Das vergangene Wochenende hatte so gut begonnen aus Sicht der AktivistInnen, die gegen die von ihnen so getaufte Kretschmannisierung der Klimapolitik ankämpfen: Die üppige überregionale Berichterstattung ließ Blütenträume sprießen. "Landtag, wir kommen", hieß es in einem der vielen Tweets. Die Berichterstattung in "Zeit" und "Spiegel" wurde munter geteilt, letzterer leistete sich unverhohlene und im Netz viel beklatschte Vorfreude: "Es würde schon reichen, wenn die junge Partei den Grünen ein paar Prozentpunkte klaut." Am vergangenen Sonntagmittag jedoch folgte die Kollision mit der Realität: Der dringend notwendige Parteitag wurde wegen technischer Probleme abgebrochen. Zu dem vielen, was bei den NovizInnen auf der Politbühne fehlt, kommt noch ein Wahlprogramm hinzu.
Dabei ist einiges geschafft. Erst im vergangenen September hatte sich die Gruppierung zusammengefunden. Strukturen wie Bezirksgruppen oder andere Untergliederungen gibt es zwar noch nicht, dafür viel Engagement und noch mehr Leidenschaft. Was sich darin zeigt, dass in 67 der 70 Wahlkreise zwischen Main und Bodensee unter erschwerenden Corona-Bedingungen die notwendigen Unterschriften gesammelt und alle Formalien erfüllt sind, um fast flächendeckend zur Landtagswahl anzutreten. Die CDU frohlockte schon ob der Konkurrenz für die Grünen. Selbst der zur Angriffsfläche stilisierte, weil aus ihrer Sicht untätige Winfried Kretschmann schüttelte hoch oben in der Villa Reitzenstein bedächtig sein Haupt: "Das könnte gravierende Folgen haben."

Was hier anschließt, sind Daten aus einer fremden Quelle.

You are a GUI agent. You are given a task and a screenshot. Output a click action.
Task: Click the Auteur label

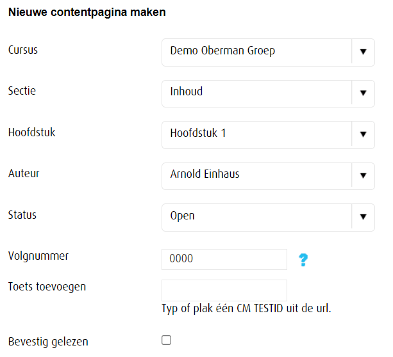click(x=24, y=173)
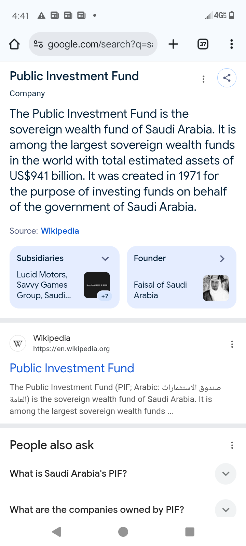Viewport: 246px width, 546px height.
Task: Open People also ask options menu
Action: tap(232, 445)
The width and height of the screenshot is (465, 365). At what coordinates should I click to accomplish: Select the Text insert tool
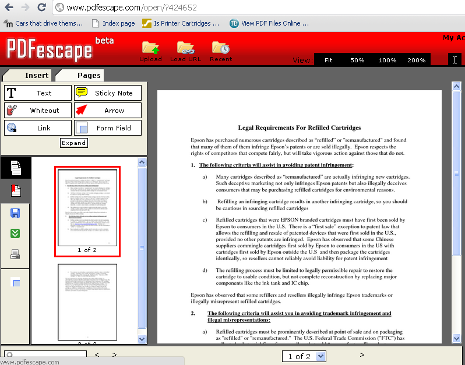coord(37,93)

Könnte, wird aber kaum. Gerade Neugründungen haben mit dem massiven Problem eines insgesamt extrem niedrigen Bekanntheitsgrades zu kämpfen. Anders als bei den Grünen Ende der Siebziger treffen sind unter den ProtagonistInnen auch nicht viele erfahrene Köpfe aus anderen politischen Gruppierungen. Obendrein liegt es in der Natur der Sache, dass sich Frischlinge erst einmal ausführlich mit sich selbst beschäftigen müssen. Und dies wiederum lässt erfahrungsgemäß Konflikte ausbrechen, von denen im idealistischen Überschwang der Startphase noch nichts zu ahnen war.

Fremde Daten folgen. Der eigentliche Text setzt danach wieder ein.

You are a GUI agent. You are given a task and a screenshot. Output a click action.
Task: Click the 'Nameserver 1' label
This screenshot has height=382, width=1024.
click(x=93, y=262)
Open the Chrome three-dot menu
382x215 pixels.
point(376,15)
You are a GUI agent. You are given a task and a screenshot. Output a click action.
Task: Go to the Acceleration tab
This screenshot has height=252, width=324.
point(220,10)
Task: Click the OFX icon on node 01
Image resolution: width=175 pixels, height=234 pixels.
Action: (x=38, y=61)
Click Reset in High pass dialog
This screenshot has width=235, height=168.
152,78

Alleinstellungsmerkmale sind abhanden gekommen
"Zum Schluss muss ich leider noch etwas Betrübliches bekannt geben", schreibt zum Jahresanfang Marco Pulver, einer der beiden Noch-Vorstände, "nachdem wir zuletzt in einer Urabstimmung nochmals mit deutlichem Ergebnis unseren Antritt zur Landtagswahl bestätigt hatten, sahen unsere beiden Vorstandsmitglieder Jessica Hubbard und Jessica Stolzenberger unseren Weg nicht mehr als den für sie besten Weg an, um sich bestmöglich für Klimagerechtigkeit zu engagieren." Zwei weitere Vorständlerinnen und Mitbegründerinnen haben sich ebenfalls verabschiedet, wollen nicht festhalten am Ziel, den Grünen Druck zu machen. Vor allem aber, sagt Sandra Overlack, die am Karlsruher KIT studiert, sei ein wichtiges Ziel bereits erreicht. "Drei Parteien, von denen voraussichtlich zwei in den Landtag einziehen werden, bekennen sich in ihren Wahlprogrammen zum 1,5-Grad-Ziel, zu CO2-Budgets und zur Klimaneutralität", die Grünen, die SPD und die Linke. Damit seien die Alleinstellungsmerkmale abhandengekommen.

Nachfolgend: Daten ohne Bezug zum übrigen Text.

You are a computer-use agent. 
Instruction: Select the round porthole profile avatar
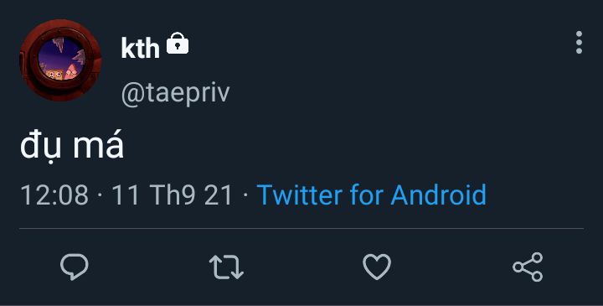point(60,60)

Deshalb und erst recht nach dem abgebrochenen Parteitag schwelt die Grundsatzfrage nach dem Sinn des aufwändigen Unternehmens. Immerhin schwebt über ihm der Verdacht, es laufe im Kern darauf hinaus, den Grünen da und dort im Land so viel Wasser abzugraben, dass am Ende die CDU und eineR ihrer KandidatInnen die Nase vorne hat. Ein Beispiel ist der Wahlkreis Böblingen, den Thekla Walker, die finanzpolitische Sprecherin, 2016 mit gerade mal 37 Stimmen Vorsprung für sich entscheiden konnte. 2021 tritt die Klimaliste mit dem Gymnasiallehrer Marco Cinquemani gegen sie an. Der will "einen Beitrag leisten, politische Änderungen herbeizuführen". 2016 hätte er auf diese Weise gut und gerne dem CDU-Kandidaten Paul Nemeth zum Direktmandat verholfen, jenem Paul Nemeth, der die Photovoltaik-Pflicht auf allen Neubauten in seiner eigenen Fraktion nicht durchsetzen konnte, weshalb die Landesregierung auf eine Umsetzung der Grünen-Forderung verzichten musste. Realpolitik kann ganz schön vertrackt sein.